4. We shall first take up the contention of the learned counsel for the petitioners that the notification dated September 16, 1967 issued by the State Government delegating its powers to the Director is ultra vires the powers of the State Government, because under section 58 of the Marketing Regulation Act, the power of the State Government could be delegated not to the Director but only to any officer other than the Director. This, according to the learned Counsel, is the only construction possible on the provisions of section 58 of the Act without doing violence to the language of section 58. The notification, which is challenged is as follows:
"In exercise of the powers conferred by section 58 of the Maharashtra Agricultural Produce Marketing (Regulation) Act, 1963 (Mah.

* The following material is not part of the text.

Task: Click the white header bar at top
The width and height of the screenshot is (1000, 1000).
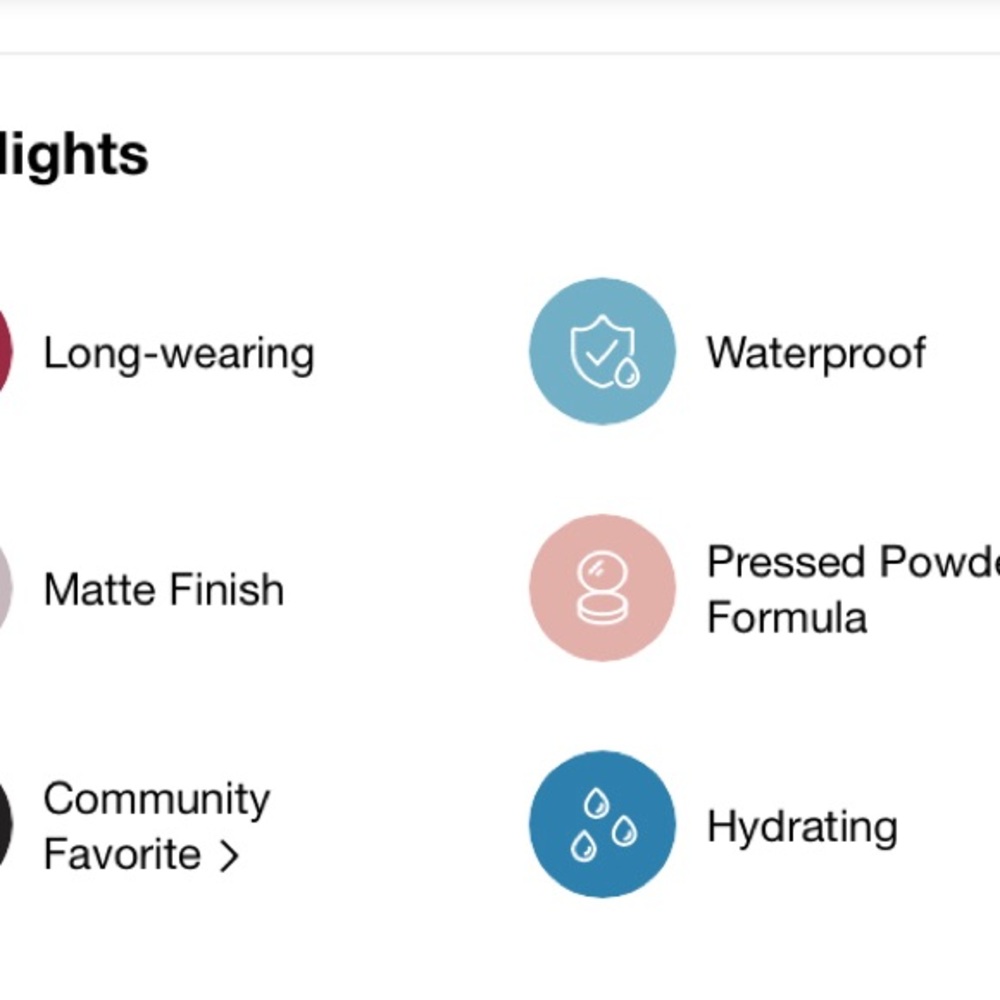Action: 500,26
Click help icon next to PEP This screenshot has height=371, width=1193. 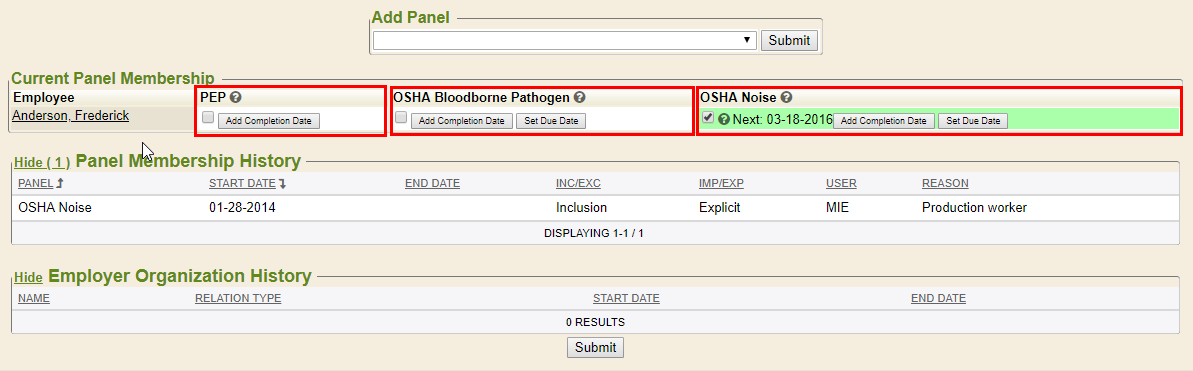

XX of 1964), the Government of Maharashtra hereby delegates to the officers specified in column 1 of the Schedule appended hereto, the powers exercisable by the Government or as the case may be, by the Director of Agricultural Marketing and Rural Finance, State of Maharashtra, under the said Act as specified against them in column 2 of the said Schedule."Section 58, regarding the construction of which, much debate had taken place, read as follows:
"The State Government may, by notification in the Official Gazette, and subject to such conditions, if any, as it may think fit to impose, delegate all or any of the powers conferred upon it or on the Director to any other officer or person specified in the notification." (Italics by us.)
It may be stated that by an Act No. 32 of 1970, which came into force on September 3, 1970, section 58 was amended by substituting the words "upon it to the Director or any other officer or person; and delegate any powers of the Director, to any other officer or person, specified in the notification", in place of the words underlined by us. The amended section now reads as follows:
"The State Government may, by notification in the Official Gazette, and subject to such conditions, if any, as it may think fit to impose, delegate all or any of the powers conferred upon it to the Director or any other officer or person; and delegate any powers of the Director, to any other officer or person, specified in the notification "Section 2(f) of the Act defines the"Director"as meaning a person appointed as the Director of Agricultural Marketing and Rural Finance for the State of Maharashtra. Even in this definition an amendment was made by an Act No. 32 of 1970 by deleting the words"and Rural Finance". The amended definition now stands as meaning a person appointed as the Director of Agricultural Marketing for the State of Maharashtra.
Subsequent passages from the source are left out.